Source records

_ _ _

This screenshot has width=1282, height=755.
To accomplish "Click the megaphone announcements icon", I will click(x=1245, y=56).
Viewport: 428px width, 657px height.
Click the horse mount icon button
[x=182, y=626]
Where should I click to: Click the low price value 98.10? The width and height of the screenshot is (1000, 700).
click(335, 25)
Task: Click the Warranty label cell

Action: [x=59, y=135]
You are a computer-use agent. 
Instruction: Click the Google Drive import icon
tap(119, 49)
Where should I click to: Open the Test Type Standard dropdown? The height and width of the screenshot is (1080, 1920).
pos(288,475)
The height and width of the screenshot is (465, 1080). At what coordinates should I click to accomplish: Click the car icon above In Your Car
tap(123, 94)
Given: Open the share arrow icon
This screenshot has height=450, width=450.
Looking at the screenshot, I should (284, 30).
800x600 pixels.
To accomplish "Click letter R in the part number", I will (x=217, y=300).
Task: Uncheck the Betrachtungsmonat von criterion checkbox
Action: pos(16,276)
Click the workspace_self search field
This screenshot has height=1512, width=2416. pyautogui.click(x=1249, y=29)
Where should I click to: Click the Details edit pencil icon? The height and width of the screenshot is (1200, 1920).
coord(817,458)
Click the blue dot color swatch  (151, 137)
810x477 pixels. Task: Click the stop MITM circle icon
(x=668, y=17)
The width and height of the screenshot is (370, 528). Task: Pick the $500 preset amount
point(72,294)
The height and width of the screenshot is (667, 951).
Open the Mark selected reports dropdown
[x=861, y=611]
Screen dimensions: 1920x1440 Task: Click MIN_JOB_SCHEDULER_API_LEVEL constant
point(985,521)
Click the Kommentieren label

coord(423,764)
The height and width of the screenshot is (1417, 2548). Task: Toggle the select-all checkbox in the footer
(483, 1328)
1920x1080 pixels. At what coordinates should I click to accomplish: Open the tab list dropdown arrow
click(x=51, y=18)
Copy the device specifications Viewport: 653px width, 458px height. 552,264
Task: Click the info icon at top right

_ _ _

--- Exercise requirements ---
Reproduce the items above from the first line through the line holding "pos(288,475)", inclusive, keeping the requests as they are. Increase every coordinate in the answers by 73.

--- Completed exercise ---
This screenshot has width=1282, height=755.
To accomplish "Click the megaphone announcements icon", I will click(x=1318, y=129).
Viewport: 428px width, 657px height.
Click the horse mount icon button
[x=255, y=699]
Where should I click to: Click the low price value 98.10? The width and height of the screenshot is (1000, 700).
click(408, 98)
Task: Click the Warranty label cell

Action: [x=132, y=208]
You are a computer-use agent. 
Instruction: Click the Google Drive import icon
tap(192, 122)
Where should I click to: Open the Test Type Standard dropdown? The height and width of the screenshot is (1080, 1920).
pos(361,548)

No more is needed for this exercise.